Textauszug:

Die Aufführung von „Chaos debout“ in Avignon hat der jungen französischen Autorin große Aufmerksamkeit verschafft. Das mag damit zu tun haben, dass es ihr gelungen ist, mit Anouk Grinberg, die unter anderem mit Bertrand Blier gefilmt hat, einen Star von der Hauptrolle zu überzeugen. Aber auch abgesehen von dieser Produktion ist Véronique Olmi in Frankreich ziemlich präsent, da eine beachtliche Reihe von Stücken, die sie seit 1990 in schneller Folge veröffentlicht hat, in Paris und Lausanne an prominenten Bühnen inszeniert wurden.

Dass „Die Umarmung des Skorpions“ zuerst in Deutschland gespielt wird, liegt am Thema – meint jedenfalls die Autorin. Denn das Stück erzählt von einer braven französischen Familie und ihren Sympathien für den Rassismus Le Pens. Während man in Frankreich die Front National und ihre Wurzeln ohne weiteres im Kino, in Büchern oder Zeitungen analysieren könne, sei das im Theater nicht erwünscht, sagt Véronique Olmi. Schon gar nicht, wenn es dabei der französischen Familie an den Kragen gehe. Mittlerweile gäbe es zwar die Aussicht, dass „Die Umarmung des Skorpions“ in der nächsten Spielzeit auch in Paris inszeniert wird, aber in Deutschland seien einfach die Widerstände geringer gewesen.

Datenauszüge:
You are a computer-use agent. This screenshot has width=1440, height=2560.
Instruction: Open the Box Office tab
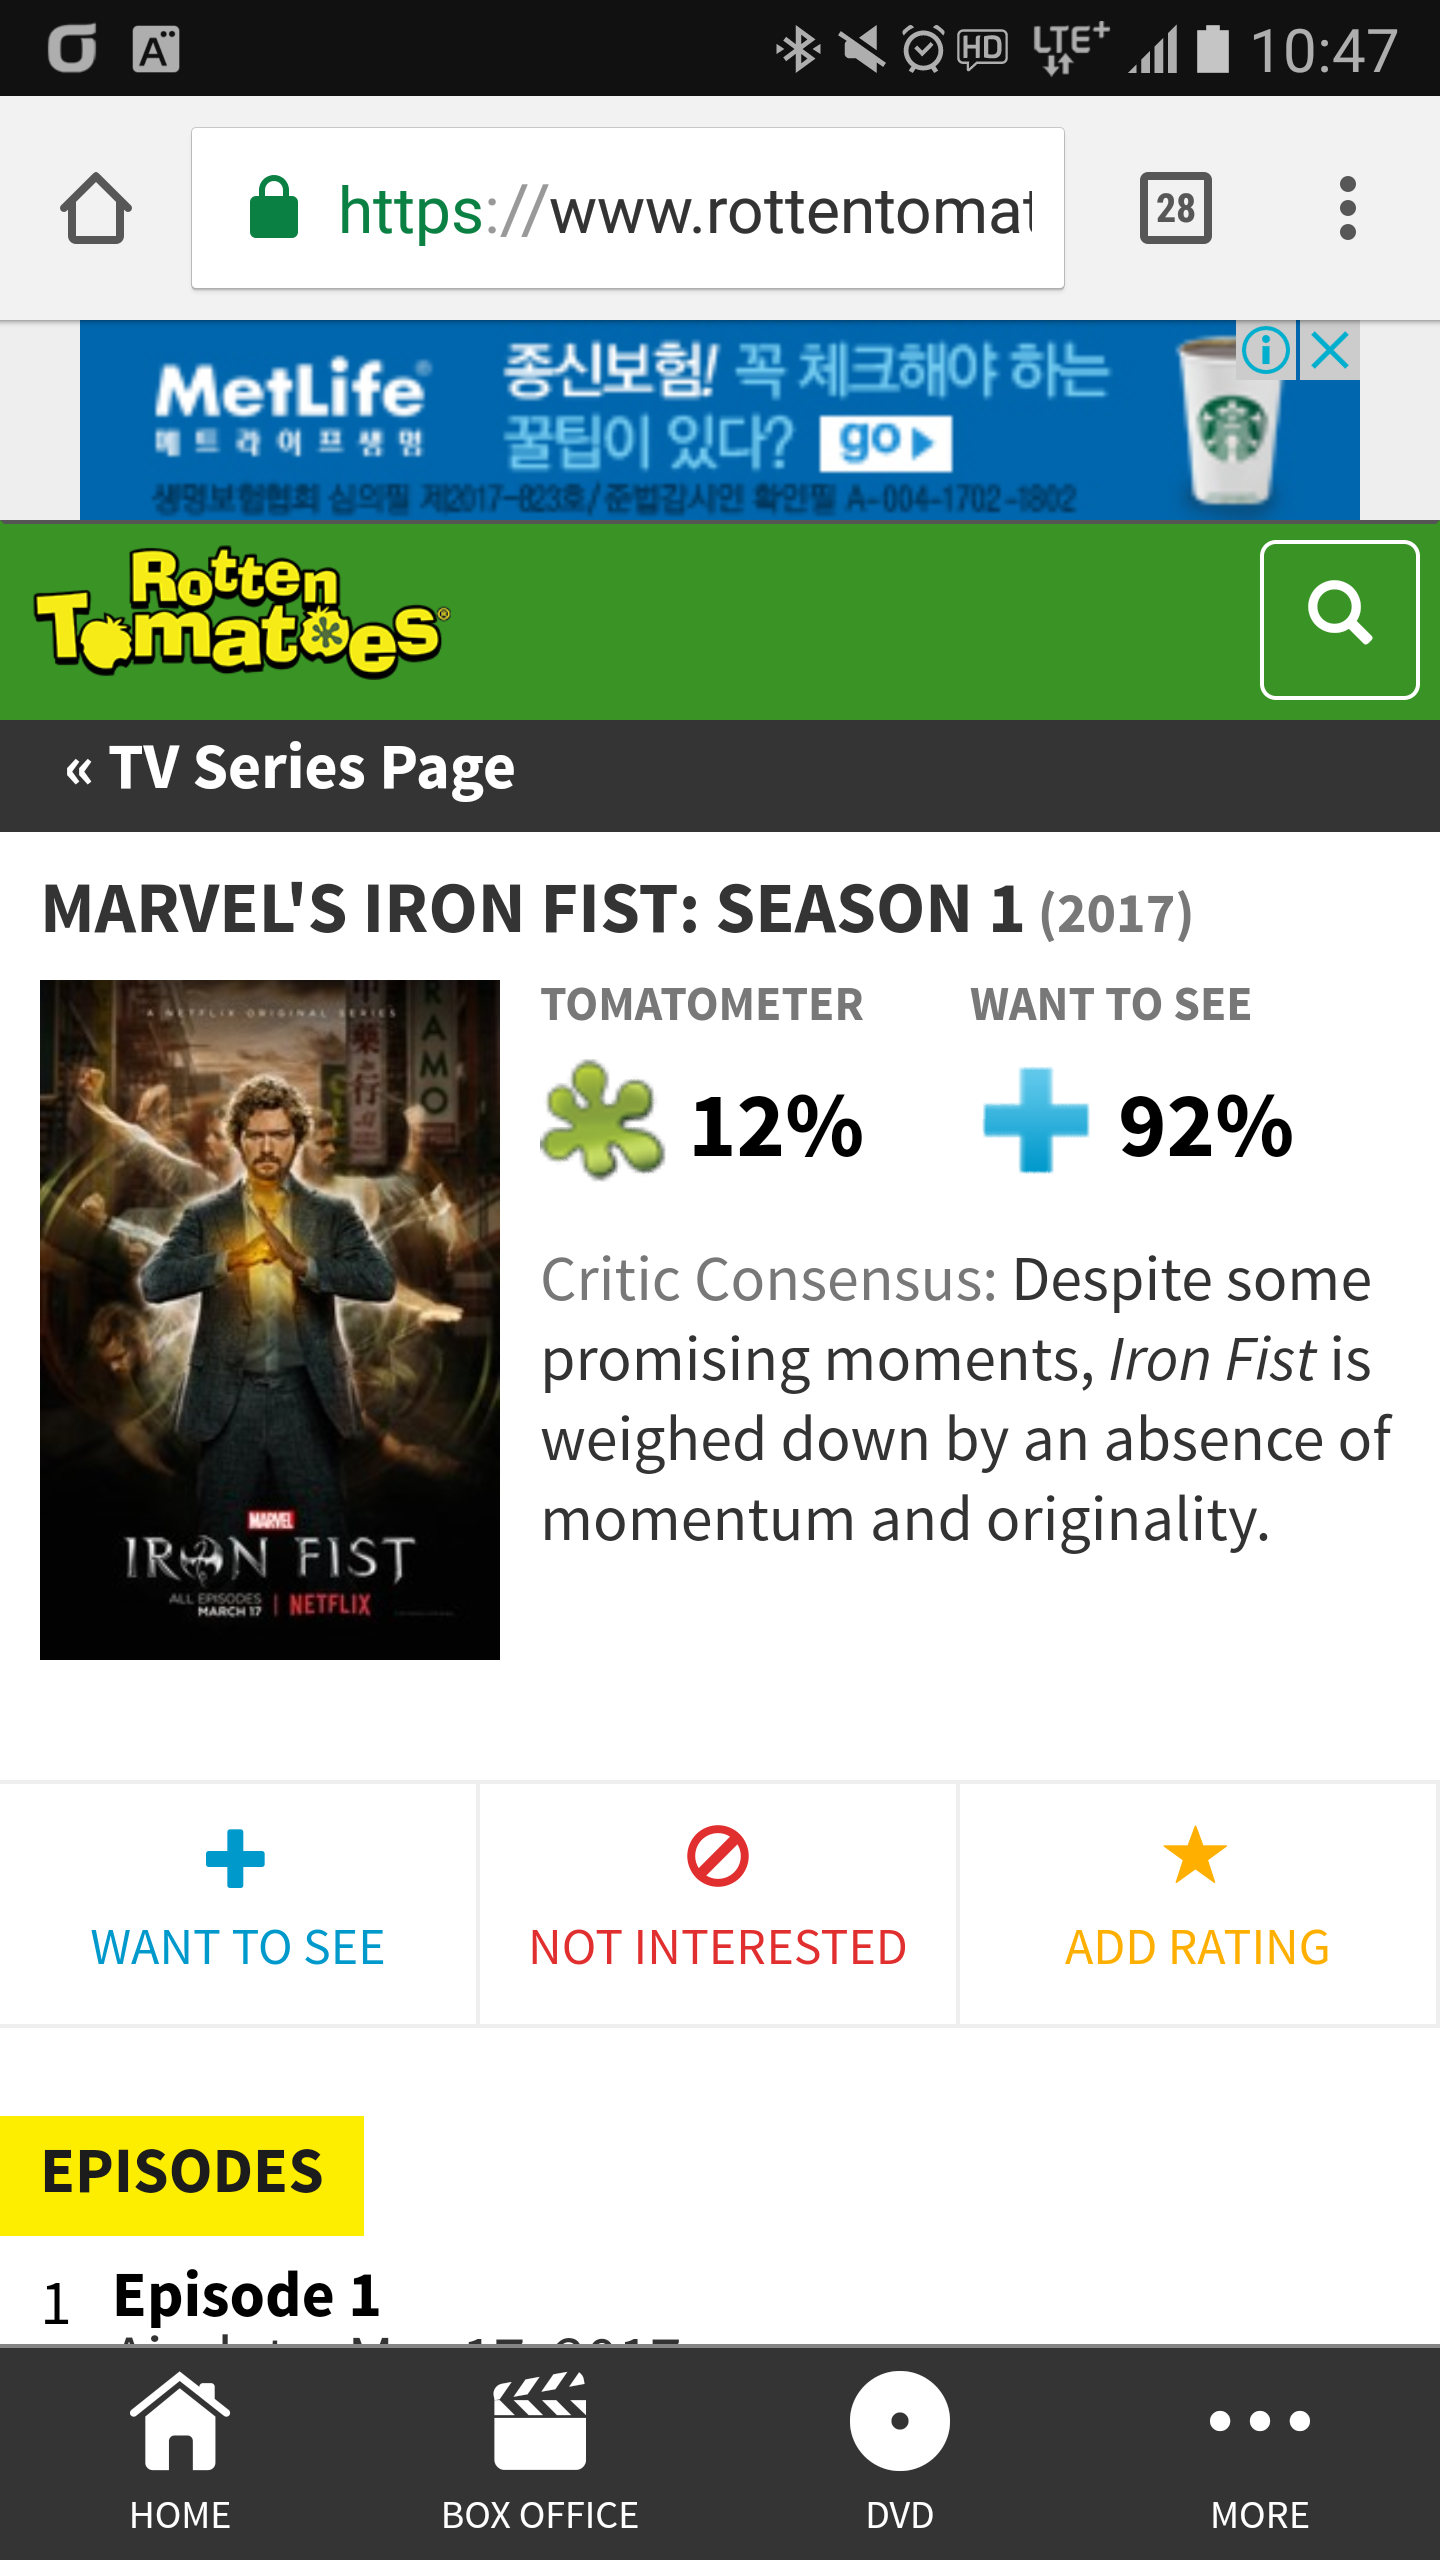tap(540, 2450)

==

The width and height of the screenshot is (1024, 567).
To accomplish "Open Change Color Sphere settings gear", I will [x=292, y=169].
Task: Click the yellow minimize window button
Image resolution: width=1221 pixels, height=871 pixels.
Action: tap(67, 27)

==

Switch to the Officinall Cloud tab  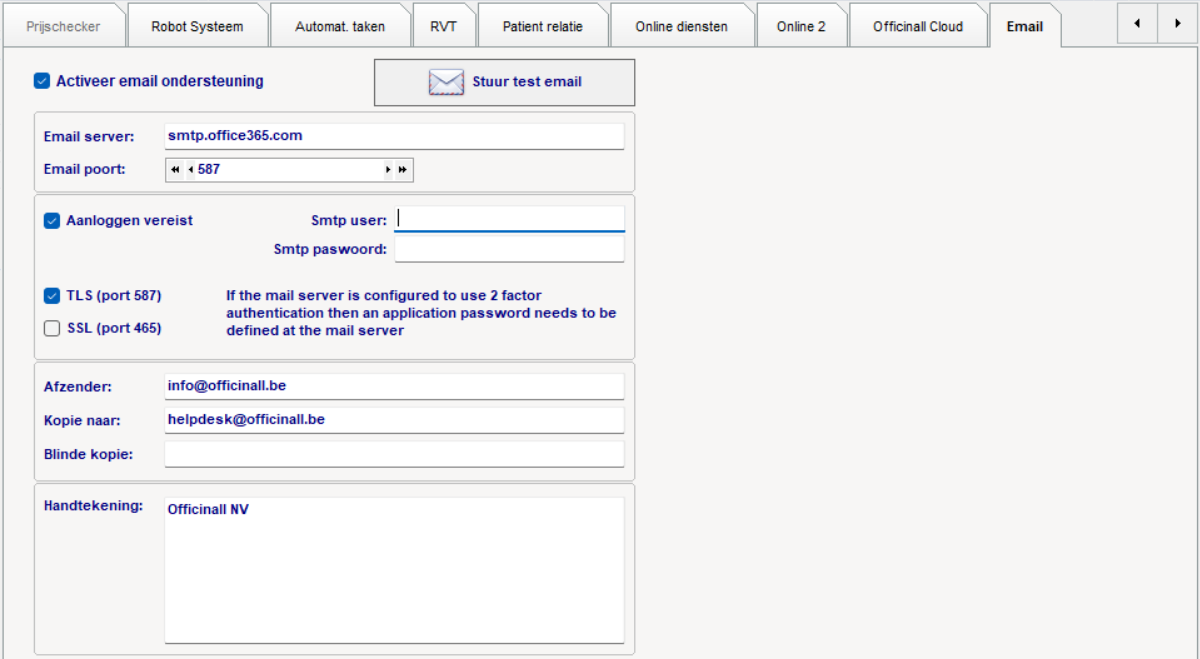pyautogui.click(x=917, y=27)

Zur Aufgabe:
Gib den Text über Véronique Olmi vollständig und wortgetreu wieder. Die Einträge stammen aus einer anderen Quelle als der Text über Véronique Olmi.

Lösung:
Die Aufführung von „Chaos debout“ in Avignon hat der jungen französischen Autorin große Aufmerksamkeit verschafft. Das mag damit zu tun haben, dass es ihr gelungen ist, mit Anouk Grinberg, die unter anderem mit Bertrand Blier gefilmt hat, einen Star von der Hauptrolle zu überzeugen. Aber auch abgesehen von dieser Produktion ist Véronique Olmi in Frankreich ziemlich präsent, da eine beachtliche Reihe von Stücken, die sie seit 1990 in schneller Folge veröffentlicht hat, in Paris und Lausanne an prominenten Bühnen inszeniert wurden.

Dass „Die Umarmung des Skorpions“ zuerst in Deutschland gespielt wird, liegt am Thema – meint jedenfalls die Autorin. Denn das Stück erzählt von einer braven französischen Familie und ihren Sympathien für den Rassismus Le Pens. Während man in Frankreich die Front National und ihre Wurzeln ohne weiteres im Kino, in Büchern oder Zeitungen analysieren könne, sei das im Theater nicht erwünscht, sagt Véronique Olmi. Schon gar nicht, wenn es dabei der französischen Familie an den Kragen gehe. Mittlerweile gäbe es zwar die Aussicht, dass „Die Umarmung des Skorpions“ in der nächsten Spielzeit auch in Paris inszeniert wird, aber in Deutschland seien einfach die Widerstände geringer gewesen.